The contracting parties undertake to treat as strictly confidential all information becoming available to them in connection with this contract or otherwise in connection with the business relationship which is designated as confidential or identifiable due to other circumstances as trade or business secrets and neither to record nor to utilize it in any manner – except to the extent this is required for the achievement of the purpose of the contract. If confidential information is required to be disclosed pursuant to a decision or order of a governmental authority, a court or pursuant to mandatory statutory or regulatory provisions, the other party shall be informed thereof in writing and without undue delay to the extent permissible; furthermore, the party obliged to disclose shall use its best efforts to ensure that the confidential information is treated confidentially by the body concerned.


16. Foreign Trade

The Parties agree that all products delivered under this contract may be subject to foreign trade controls. The Buyer shall strictly comply with all applicable national and U. S. laws and regulations for the control of import, export/ re-export, transfer, brokering and transit. Prior to any delivery of products, the Buyer shall guarantee, in particular, that all necessary import and/or export licenses are obtained as may be required throughout the duration of this contract.

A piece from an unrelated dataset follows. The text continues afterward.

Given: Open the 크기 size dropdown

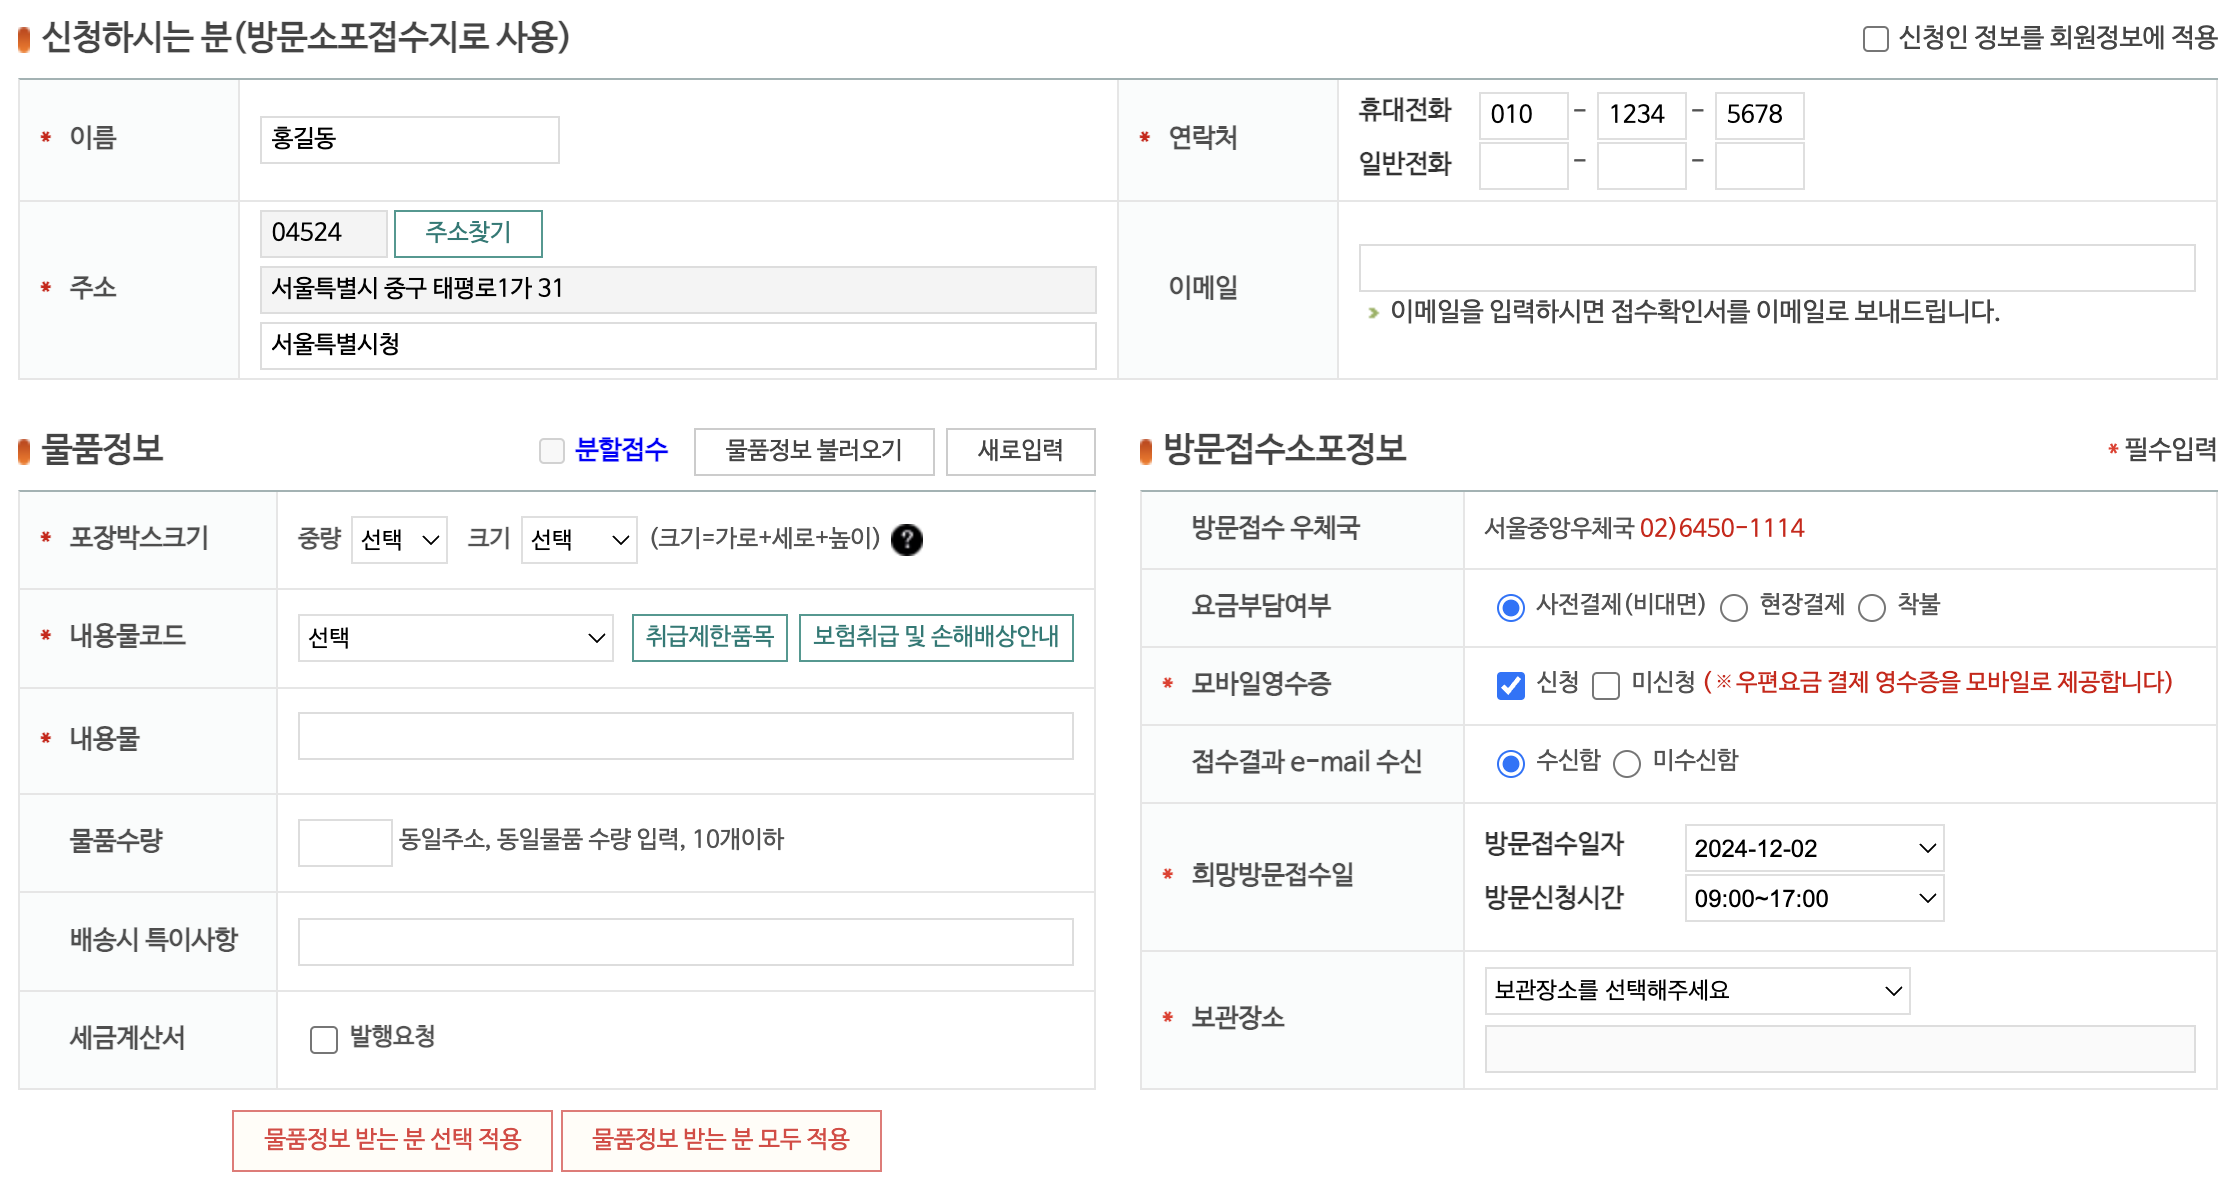Looking at the screenshot, I should coord(579,540).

17. Place of Performance, Place of Jurisdiction, Applicable Law, Miscellaneous

17.1 The place of performance is Berlin.


17.2 The exclusive place of jurisdiction for all disputes between the parties arising from or in connection with this contract or their business relations is Berlin.


17.3 The legal relationships of the parties arising from or in connection with this contract are subject to the laws of the Federal Republic of Germany. The United Nations Convention on Contracts for the International Sale of Goods of 11 April 1980 does not apply.


17.4 Should any of the individual provisions of this contract be or become invalid or void, in whole or in part, this does not affect the validity of the remaining provisions. Such invalid or void provisions shall be replaced by a legally effective regulation which comes closest to the economic purpose of the invalid or void provisions. The same applies in the event of any gap.